* GOAL *
Rewrite the material as a JSON list of strings, one string per line and no entries for blank lines. Start at the line that has "What do you see at coordinates (300, 16)" and stop after the line that has "coordinates (1238, 44).".

Rows of pointing data
----------------------------------------

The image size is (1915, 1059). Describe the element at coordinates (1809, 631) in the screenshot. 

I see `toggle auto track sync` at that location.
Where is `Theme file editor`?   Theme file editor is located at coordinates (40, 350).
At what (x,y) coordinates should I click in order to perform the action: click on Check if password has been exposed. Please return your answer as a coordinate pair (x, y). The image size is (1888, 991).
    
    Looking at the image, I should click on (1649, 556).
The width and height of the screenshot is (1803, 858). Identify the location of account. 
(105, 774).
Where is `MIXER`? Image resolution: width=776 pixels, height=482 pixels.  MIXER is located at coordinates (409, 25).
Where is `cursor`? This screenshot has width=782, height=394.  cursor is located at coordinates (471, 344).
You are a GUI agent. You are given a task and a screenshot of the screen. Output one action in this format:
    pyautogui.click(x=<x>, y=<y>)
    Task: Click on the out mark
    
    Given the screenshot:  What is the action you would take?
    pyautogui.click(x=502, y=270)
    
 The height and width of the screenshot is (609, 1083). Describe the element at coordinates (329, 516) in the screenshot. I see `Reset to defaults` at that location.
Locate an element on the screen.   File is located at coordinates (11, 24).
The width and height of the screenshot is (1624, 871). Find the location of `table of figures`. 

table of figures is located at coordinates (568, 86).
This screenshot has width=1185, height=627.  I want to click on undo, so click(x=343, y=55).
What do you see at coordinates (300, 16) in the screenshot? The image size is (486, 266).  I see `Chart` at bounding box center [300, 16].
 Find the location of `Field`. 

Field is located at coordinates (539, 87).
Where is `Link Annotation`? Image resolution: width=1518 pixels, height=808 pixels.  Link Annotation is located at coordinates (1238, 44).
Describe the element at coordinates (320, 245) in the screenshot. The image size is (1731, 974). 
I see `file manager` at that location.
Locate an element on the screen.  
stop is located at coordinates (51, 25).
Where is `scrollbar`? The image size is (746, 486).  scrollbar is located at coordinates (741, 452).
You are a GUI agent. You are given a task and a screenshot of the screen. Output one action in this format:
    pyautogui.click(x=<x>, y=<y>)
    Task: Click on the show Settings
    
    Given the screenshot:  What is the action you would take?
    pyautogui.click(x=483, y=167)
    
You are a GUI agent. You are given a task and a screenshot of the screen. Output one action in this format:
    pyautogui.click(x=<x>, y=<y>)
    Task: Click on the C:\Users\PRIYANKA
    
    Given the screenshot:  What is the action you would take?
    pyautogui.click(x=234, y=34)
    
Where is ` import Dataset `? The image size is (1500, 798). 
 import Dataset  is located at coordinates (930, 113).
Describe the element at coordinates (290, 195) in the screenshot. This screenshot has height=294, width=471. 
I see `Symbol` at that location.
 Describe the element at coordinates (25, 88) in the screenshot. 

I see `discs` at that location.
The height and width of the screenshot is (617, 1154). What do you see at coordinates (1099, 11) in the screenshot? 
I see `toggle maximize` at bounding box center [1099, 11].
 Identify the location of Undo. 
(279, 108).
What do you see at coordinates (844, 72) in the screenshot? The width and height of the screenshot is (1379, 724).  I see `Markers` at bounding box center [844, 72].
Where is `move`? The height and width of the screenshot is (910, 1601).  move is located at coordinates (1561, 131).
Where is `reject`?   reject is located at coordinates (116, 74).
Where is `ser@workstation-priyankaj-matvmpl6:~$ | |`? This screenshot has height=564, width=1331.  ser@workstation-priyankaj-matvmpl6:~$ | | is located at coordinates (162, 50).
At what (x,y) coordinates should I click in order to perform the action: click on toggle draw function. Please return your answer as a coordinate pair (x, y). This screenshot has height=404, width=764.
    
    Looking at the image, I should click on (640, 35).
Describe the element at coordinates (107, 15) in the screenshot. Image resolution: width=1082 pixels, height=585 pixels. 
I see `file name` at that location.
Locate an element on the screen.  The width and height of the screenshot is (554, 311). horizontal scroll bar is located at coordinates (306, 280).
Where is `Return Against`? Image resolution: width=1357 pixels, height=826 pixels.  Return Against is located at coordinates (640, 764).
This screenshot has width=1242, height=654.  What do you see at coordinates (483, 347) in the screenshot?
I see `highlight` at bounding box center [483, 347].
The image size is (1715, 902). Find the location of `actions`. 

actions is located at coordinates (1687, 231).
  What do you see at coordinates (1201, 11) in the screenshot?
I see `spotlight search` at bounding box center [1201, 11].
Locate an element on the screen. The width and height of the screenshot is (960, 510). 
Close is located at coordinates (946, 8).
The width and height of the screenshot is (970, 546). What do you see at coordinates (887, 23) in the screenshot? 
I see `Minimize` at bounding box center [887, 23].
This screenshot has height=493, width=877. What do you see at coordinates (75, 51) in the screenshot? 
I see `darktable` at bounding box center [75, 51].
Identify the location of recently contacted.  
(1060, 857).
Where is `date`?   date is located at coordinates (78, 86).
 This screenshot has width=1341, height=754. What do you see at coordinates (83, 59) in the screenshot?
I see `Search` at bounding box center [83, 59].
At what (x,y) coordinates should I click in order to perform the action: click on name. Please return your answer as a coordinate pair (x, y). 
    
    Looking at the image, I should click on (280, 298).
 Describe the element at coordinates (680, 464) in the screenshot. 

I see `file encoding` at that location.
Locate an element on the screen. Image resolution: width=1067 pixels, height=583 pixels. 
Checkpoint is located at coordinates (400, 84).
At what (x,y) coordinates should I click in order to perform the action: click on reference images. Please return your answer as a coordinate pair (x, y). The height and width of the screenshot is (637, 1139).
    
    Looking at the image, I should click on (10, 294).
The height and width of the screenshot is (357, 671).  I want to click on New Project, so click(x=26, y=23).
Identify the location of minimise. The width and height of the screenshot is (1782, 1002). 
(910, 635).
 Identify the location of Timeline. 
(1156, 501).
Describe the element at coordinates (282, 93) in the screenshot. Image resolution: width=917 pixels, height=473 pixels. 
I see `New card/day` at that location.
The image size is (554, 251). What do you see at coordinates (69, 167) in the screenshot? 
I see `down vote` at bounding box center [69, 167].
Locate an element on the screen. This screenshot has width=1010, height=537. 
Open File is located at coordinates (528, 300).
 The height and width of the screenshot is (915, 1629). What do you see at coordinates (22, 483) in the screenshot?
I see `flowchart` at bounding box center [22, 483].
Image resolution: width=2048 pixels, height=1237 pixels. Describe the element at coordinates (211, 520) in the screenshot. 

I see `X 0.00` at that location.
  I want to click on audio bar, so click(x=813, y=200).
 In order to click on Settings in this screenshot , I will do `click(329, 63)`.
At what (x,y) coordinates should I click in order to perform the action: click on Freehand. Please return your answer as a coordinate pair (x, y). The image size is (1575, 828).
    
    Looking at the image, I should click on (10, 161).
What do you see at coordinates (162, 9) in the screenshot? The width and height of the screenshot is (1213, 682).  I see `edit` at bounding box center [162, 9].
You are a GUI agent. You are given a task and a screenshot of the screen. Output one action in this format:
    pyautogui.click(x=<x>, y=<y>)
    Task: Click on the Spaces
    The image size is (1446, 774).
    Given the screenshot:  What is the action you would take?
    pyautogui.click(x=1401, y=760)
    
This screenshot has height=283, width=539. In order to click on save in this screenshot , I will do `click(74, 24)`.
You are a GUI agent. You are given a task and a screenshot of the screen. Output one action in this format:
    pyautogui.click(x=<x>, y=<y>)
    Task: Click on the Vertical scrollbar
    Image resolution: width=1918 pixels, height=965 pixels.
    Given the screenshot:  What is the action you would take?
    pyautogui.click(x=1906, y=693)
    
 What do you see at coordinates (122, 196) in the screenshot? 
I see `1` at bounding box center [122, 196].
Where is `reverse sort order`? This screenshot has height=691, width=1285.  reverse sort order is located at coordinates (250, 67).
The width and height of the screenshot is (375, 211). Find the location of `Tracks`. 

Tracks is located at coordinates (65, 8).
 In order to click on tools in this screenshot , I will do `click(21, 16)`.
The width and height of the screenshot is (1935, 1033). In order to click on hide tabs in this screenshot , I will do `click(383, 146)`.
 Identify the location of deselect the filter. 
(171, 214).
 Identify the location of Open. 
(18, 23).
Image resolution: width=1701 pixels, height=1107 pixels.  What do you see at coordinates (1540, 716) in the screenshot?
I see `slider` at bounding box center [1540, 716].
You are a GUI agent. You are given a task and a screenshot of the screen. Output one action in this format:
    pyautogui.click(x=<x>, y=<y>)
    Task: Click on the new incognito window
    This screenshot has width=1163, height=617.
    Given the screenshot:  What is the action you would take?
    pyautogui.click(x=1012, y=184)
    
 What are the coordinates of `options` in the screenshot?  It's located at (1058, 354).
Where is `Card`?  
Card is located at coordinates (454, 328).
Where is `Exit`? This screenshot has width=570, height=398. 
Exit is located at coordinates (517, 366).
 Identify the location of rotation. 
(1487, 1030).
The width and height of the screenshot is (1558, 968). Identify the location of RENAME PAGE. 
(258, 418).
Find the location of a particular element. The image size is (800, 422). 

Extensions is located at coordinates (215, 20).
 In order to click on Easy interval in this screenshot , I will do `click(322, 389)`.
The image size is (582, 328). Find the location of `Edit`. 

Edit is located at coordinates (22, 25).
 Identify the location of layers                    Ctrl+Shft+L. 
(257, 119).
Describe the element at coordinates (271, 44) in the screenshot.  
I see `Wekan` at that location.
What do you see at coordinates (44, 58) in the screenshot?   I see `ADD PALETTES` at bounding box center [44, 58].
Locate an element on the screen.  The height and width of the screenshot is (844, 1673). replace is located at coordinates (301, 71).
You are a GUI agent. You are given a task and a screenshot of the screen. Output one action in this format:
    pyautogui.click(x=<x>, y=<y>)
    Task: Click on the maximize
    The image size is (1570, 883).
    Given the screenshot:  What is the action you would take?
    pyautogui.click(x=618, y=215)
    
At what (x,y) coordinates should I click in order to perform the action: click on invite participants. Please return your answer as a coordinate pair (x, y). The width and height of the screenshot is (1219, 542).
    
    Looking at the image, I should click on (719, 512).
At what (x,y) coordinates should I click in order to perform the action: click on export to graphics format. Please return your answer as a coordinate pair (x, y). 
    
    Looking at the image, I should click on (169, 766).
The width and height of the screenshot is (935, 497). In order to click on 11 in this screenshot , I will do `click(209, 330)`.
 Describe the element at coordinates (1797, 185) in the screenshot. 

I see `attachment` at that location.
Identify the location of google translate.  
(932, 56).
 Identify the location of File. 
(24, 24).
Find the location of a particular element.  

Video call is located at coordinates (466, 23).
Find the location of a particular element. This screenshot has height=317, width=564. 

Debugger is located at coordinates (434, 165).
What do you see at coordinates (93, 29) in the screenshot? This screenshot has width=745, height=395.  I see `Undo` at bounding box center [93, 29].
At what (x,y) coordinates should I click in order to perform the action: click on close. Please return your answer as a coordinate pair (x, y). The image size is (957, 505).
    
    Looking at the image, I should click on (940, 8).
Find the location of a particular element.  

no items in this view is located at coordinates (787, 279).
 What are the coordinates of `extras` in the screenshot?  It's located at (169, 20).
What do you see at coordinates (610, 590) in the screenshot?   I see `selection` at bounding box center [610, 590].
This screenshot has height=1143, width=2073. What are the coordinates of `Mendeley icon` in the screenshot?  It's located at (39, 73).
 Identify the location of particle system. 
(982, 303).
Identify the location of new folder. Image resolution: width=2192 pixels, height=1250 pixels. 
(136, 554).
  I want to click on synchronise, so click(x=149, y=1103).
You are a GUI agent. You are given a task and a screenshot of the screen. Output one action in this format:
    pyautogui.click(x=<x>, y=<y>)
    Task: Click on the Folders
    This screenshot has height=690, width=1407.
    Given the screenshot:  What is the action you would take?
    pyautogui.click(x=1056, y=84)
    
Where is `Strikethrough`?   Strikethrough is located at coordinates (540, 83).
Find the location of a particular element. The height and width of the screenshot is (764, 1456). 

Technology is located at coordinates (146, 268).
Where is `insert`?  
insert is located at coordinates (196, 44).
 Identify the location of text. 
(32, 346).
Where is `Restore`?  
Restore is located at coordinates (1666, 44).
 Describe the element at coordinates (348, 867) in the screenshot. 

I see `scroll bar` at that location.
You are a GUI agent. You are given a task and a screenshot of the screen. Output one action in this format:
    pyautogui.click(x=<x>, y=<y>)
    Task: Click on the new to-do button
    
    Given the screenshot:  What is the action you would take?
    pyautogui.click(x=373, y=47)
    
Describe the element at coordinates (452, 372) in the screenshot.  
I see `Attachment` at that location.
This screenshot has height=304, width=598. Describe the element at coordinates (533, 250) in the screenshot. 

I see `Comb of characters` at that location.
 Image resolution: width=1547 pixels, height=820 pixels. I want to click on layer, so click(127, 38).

----------------------------------------

* COMPLETE ANSWER *
[
  "What do you see at coordinates (300, 16) in the screenshot? The image size is (486, 266).  I see `Chart` at bounding box center [300, 16].",
  " Find the location of `Field`. ",
  "Field is located at coordinates (539, 87).",
  "Where is `Link Annotation`? Image resolution: width=1518 pixels, height=808 pixels.  Link Annotation is located at coordinates (1238, 44)."
]